Die hohe Komplikationsrate im Rahmen der Fernkurse von Operateuren kommt dem Tatbestand des Kunstfehlers schon sehr nahe. Ein so erzieltes schlechtes Ausheilungsergebnis ist zu entschädigen.

Um der Gerechtigkeit willen, aber auch um die oft für beide Seiten gleich mühsame wie anstrengende Feindstellung zwischen Arzt und Patient zu umgehen, sollte die schuldunabhängige Medizinhaftung eingerichtet werden.

Auch beim Arbeitsunfall wird nicht nach der Schuld des Arbeitgebers gesucht, sondern es tritt der Versicherungsfall ein, die Allgemeine Unfallversicherungsanstalt ist zur bestmöglichen Behandlung und Nachbetreuung, zur ausreichenden Rentenleistung verpflichtet. Kunstfehler und schlechte Behandlungsergebnisse sollten versicherungstechnisch gleichgestellt und entsprechend entschädigt werden. Der Innsbrucker Rechtsgelehrte Univ.-Prof. Dr. Heinz Barta hat dies 1995 in einer umfassenden Schrift vorgeschlagen ("Medizinhaftung", Innsbruck, 1995).

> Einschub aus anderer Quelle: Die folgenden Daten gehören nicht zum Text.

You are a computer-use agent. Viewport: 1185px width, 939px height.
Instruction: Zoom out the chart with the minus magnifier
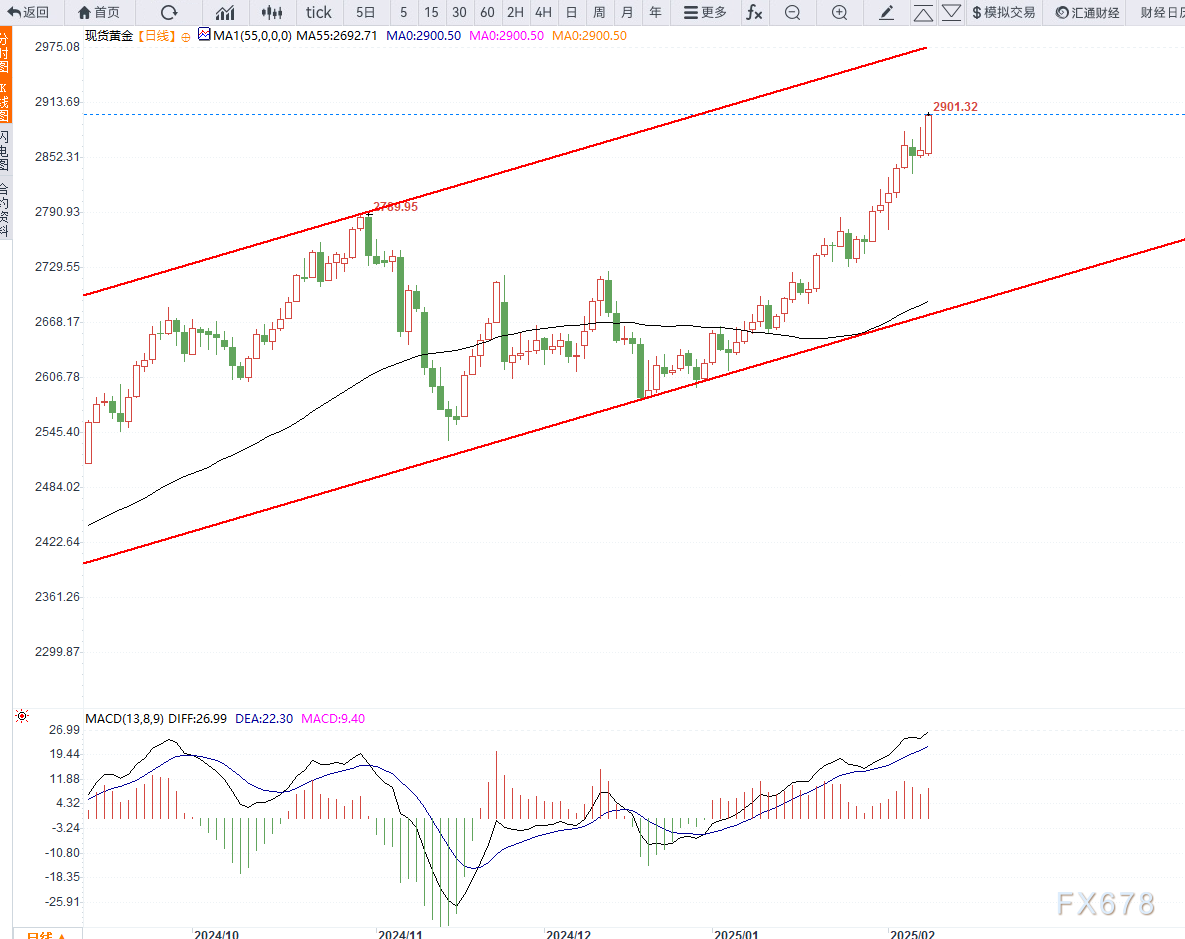pos(792,12)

Auch wenn die Berichterstattung zum Thema Kunstfehler nach dem bekannten Opfer-Täter-Prinzip verlief und mehr nach Schuldigen denn nach Lösungen suchte, war die Herstellung von Öffentlichkeit richtig. Die Politik wird das Prinzip der Medizinhaftung nur dann realisieren, wenn der Mediendruck zunimmt.

Dr. Werner Vogt ist Unfallchirurg und Publizist in Wien.
Teil 1 dieses Beitrags erschien am 11. September 1999.